§ TASK GOAL
Return every line below in which "sidebar" appears.

Stored data entries
§

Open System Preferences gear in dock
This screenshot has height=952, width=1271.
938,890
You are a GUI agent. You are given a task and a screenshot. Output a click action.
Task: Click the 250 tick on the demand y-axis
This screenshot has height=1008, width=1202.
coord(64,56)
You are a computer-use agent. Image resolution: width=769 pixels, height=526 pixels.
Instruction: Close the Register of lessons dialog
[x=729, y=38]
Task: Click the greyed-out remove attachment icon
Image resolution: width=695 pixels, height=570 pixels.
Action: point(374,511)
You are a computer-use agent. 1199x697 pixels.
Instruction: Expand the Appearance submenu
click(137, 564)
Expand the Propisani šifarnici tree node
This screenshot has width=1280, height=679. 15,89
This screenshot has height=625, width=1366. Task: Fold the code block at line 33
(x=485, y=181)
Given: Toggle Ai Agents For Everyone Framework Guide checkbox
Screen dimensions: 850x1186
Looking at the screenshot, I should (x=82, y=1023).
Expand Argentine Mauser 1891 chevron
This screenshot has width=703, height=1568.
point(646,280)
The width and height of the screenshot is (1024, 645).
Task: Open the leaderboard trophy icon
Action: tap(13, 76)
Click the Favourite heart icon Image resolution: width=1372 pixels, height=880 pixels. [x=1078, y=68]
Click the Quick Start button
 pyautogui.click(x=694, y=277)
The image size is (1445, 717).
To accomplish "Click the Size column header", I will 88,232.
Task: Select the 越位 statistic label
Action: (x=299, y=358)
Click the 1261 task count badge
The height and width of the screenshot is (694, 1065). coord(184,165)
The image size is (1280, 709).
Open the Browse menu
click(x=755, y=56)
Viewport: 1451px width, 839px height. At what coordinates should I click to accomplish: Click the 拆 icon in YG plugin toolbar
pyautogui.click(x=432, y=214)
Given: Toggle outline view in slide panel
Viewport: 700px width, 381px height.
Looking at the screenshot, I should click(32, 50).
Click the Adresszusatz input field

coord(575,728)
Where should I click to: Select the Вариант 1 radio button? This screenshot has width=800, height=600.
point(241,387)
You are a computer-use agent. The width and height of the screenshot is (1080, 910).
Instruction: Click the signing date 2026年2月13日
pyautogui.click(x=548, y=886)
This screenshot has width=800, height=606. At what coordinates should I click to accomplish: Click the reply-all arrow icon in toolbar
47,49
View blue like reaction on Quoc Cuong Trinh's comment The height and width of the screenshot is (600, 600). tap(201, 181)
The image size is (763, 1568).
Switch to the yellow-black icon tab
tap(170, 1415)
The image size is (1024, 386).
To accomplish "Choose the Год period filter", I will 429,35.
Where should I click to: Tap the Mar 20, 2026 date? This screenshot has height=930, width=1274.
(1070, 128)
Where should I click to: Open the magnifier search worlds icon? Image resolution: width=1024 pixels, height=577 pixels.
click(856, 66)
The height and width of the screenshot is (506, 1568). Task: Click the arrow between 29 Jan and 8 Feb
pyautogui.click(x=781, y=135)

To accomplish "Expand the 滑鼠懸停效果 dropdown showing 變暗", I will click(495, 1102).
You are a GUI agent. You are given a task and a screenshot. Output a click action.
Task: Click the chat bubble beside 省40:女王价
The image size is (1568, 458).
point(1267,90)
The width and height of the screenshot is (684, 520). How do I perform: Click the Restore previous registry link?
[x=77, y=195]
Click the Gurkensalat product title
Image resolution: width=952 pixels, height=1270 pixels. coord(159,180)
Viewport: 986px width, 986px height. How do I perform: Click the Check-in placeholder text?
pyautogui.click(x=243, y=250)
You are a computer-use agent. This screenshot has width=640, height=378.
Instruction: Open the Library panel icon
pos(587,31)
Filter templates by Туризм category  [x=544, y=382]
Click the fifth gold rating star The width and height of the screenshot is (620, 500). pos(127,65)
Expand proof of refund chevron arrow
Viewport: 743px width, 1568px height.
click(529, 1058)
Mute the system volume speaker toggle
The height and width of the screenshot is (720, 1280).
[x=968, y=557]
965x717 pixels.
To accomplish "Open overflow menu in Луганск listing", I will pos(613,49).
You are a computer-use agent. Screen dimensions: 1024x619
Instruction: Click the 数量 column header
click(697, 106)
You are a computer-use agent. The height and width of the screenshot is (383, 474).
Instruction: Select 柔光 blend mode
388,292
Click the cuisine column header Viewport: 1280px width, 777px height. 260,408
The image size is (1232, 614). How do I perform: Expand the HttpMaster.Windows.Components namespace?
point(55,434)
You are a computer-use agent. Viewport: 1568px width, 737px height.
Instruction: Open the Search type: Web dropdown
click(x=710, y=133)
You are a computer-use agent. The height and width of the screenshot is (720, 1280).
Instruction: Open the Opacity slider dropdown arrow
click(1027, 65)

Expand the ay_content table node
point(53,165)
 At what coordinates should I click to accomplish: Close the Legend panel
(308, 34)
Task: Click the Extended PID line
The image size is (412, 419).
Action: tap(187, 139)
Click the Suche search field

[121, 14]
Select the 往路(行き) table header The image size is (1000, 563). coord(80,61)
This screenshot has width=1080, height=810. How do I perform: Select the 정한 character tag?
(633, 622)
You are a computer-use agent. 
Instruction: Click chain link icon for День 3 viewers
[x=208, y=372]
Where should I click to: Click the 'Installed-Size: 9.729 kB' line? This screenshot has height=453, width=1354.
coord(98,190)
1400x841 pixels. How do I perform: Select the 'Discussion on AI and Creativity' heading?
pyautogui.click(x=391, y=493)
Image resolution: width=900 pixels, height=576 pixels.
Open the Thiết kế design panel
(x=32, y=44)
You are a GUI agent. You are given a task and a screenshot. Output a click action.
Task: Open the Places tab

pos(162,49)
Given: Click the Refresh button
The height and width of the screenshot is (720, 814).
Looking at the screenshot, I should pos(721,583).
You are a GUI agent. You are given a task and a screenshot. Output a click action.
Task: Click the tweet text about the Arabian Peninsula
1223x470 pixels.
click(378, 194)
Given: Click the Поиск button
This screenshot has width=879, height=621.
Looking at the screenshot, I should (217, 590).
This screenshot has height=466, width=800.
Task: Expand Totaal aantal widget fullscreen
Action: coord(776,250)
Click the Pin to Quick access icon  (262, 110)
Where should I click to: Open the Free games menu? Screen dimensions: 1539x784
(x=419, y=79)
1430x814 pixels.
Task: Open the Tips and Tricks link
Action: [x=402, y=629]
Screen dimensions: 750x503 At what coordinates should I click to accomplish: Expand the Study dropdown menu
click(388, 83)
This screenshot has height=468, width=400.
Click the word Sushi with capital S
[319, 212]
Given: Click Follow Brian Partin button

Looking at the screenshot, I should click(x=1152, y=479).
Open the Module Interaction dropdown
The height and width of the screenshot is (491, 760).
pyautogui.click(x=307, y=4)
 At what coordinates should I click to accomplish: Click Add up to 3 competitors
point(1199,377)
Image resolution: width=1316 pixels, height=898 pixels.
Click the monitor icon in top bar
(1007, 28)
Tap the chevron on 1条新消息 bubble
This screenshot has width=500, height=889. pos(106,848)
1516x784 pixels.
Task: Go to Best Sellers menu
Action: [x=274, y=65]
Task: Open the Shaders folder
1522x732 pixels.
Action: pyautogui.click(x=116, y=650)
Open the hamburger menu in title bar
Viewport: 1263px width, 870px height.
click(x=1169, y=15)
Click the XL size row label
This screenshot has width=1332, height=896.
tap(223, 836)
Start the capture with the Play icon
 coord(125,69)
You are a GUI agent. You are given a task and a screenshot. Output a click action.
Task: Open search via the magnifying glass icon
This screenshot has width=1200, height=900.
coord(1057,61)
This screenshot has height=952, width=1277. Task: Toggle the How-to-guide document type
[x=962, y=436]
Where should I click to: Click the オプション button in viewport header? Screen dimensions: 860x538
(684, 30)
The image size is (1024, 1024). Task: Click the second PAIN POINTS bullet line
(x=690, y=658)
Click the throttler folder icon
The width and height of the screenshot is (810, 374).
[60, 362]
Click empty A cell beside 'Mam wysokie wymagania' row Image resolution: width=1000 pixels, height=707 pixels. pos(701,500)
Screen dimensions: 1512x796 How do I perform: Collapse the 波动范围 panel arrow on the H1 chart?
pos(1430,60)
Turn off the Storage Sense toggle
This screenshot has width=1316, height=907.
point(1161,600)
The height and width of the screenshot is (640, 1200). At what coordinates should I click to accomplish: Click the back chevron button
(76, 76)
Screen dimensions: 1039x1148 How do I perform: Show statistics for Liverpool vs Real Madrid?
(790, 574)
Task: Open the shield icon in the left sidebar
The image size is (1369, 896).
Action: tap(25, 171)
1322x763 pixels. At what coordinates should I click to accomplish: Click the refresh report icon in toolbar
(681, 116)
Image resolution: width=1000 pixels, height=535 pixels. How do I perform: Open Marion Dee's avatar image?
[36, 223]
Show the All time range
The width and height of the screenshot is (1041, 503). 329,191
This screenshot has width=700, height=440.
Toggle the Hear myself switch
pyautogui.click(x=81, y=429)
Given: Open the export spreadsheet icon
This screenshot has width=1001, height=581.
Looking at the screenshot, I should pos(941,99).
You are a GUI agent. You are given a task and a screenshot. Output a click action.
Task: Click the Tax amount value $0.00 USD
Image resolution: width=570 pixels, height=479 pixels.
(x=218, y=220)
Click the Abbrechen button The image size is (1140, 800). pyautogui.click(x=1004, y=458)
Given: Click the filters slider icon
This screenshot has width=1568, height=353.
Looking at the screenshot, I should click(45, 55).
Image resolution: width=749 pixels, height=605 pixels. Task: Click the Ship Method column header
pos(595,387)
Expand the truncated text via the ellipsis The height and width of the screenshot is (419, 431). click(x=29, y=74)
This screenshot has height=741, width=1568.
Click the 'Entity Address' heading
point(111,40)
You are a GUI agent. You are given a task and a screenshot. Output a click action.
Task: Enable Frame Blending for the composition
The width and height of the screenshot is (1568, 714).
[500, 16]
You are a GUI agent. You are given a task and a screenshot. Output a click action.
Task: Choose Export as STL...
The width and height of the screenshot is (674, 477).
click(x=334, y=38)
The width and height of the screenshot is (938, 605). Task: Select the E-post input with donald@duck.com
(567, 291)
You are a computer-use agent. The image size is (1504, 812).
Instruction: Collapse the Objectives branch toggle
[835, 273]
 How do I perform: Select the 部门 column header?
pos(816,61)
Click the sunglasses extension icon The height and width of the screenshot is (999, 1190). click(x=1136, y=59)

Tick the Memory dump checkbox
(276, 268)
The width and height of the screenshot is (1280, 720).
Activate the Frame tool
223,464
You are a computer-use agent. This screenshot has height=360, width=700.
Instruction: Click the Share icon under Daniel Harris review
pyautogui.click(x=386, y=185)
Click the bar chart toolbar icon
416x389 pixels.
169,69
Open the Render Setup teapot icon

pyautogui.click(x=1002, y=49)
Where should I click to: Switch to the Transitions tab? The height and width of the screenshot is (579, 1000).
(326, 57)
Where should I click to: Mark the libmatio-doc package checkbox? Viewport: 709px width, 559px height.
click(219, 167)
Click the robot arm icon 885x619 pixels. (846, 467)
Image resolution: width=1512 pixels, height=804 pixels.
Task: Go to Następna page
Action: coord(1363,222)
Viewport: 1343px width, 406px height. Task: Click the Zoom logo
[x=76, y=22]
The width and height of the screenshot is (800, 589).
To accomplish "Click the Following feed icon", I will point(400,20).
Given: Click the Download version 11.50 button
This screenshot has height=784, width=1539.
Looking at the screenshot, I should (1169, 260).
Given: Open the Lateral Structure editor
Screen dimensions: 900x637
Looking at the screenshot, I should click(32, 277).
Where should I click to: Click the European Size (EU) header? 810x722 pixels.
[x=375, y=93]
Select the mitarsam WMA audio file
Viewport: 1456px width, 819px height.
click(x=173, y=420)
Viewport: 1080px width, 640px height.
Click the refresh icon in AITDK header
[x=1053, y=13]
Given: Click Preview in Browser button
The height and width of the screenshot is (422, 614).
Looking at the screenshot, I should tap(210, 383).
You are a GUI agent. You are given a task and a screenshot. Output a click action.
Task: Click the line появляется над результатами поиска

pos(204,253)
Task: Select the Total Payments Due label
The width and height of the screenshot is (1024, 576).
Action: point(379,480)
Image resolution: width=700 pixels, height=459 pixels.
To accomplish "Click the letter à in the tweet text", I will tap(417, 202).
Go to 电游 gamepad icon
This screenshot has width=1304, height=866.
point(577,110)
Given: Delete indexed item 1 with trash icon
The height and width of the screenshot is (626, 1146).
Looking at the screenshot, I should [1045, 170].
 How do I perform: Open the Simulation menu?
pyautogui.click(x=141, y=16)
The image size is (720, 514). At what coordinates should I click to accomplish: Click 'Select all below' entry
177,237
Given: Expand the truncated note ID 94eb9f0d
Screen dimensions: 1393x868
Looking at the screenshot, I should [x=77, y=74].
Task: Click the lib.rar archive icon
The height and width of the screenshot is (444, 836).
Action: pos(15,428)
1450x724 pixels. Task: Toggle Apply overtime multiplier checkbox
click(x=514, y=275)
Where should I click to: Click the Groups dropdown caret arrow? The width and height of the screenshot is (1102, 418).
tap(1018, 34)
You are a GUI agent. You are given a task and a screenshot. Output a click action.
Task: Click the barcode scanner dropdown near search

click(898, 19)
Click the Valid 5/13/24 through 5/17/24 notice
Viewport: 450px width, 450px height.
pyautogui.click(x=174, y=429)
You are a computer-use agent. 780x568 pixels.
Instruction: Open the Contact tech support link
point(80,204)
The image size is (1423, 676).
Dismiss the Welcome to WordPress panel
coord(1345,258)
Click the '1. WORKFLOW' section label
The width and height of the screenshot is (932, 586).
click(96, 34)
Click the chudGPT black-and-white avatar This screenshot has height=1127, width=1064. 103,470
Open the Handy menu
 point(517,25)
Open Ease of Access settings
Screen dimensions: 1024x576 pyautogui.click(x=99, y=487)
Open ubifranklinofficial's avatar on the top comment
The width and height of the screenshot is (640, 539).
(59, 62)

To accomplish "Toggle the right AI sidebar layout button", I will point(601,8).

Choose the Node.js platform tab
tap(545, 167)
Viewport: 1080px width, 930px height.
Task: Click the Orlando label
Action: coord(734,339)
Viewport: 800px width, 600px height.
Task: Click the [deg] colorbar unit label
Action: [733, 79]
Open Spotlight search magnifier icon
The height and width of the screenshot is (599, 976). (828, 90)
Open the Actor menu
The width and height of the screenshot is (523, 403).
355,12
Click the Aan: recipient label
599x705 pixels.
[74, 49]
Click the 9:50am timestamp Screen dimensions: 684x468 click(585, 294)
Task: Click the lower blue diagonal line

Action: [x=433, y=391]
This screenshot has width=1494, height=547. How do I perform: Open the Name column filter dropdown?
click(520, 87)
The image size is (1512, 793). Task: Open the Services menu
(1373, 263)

§

§ REPLY
Task: Open the shield icon in the left sidebar
To accomplish "Toggle the right AI sidebar layout button", I will point(601,8).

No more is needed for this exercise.